How do you save humanity when the only thing that's real is you?

Rating: 5/10

Running Time: 104 minutes

US Certificate: PG-13 UK Certificate: 12A

Maybe it has something to do with the fact that I just saw Gamer not too long ago, but while I was watching Surrogates, I had an overwhelming sense of déjà vu. I don’t blame either movie for stealing from the other, and they’re not the same story, but really, when you’ve seen one “People Can Control Fake Versions of Themselves from Home” movie, you shouldn’t see another within the same month. But I did, so my opinion of Surrogates may be skewed. I give it to this one, though—overall, it’s a more interesting look at a possible Sim-obsessed future.
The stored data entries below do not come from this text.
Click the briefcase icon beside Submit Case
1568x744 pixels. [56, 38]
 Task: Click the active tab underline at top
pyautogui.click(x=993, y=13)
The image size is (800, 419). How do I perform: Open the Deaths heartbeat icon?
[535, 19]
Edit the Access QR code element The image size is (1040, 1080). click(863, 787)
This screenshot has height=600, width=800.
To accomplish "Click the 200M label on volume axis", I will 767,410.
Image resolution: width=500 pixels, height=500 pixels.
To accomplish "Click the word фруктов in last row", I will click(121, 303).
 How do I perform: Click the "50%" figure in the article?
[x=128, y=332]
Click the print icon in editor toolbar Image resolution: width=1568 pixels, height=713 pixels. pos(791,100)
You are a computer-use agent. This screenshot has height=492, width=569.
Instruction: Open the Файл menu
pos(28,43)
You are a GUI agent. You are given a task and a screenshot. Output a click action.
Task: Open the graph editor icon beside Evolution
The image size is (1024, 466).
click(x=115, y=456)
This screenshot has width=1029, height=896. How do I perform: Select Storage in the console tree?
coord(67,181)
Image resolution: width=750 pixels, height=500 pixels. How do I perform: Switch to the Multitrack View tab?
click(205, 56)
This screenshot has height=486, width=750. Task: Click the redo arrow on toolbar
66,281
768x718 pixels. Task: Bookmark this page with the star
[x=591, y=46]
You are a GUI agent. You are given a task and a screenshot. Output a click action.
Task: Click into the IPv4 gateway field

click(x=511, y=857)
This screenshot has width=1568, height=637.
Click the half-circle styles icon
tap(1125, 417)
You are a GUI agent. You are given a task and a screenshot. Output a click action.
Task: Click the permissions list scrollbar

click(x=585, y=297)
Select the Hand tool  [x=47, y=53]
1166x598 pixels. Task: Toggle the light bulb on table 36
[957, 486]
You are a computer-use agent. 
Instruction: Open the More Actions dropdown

See, in this Surrogates world, much of the population, at least the US population, relies on a “surrogate” to perform their daily activities. Sitting at home, hooked up to a computer, their brain waves are able to control better looking robot versions of themselves that function as regular humans. But when things start getting messy and the son of the inventor of surrogacy is killed while hooked in to a surrogate, Det. Tom Greer (Bruce Willis), himself working for the first time in years without a “surry,” tries to figure out just how exactly someone is doing the impossible—killing people through their surrogates.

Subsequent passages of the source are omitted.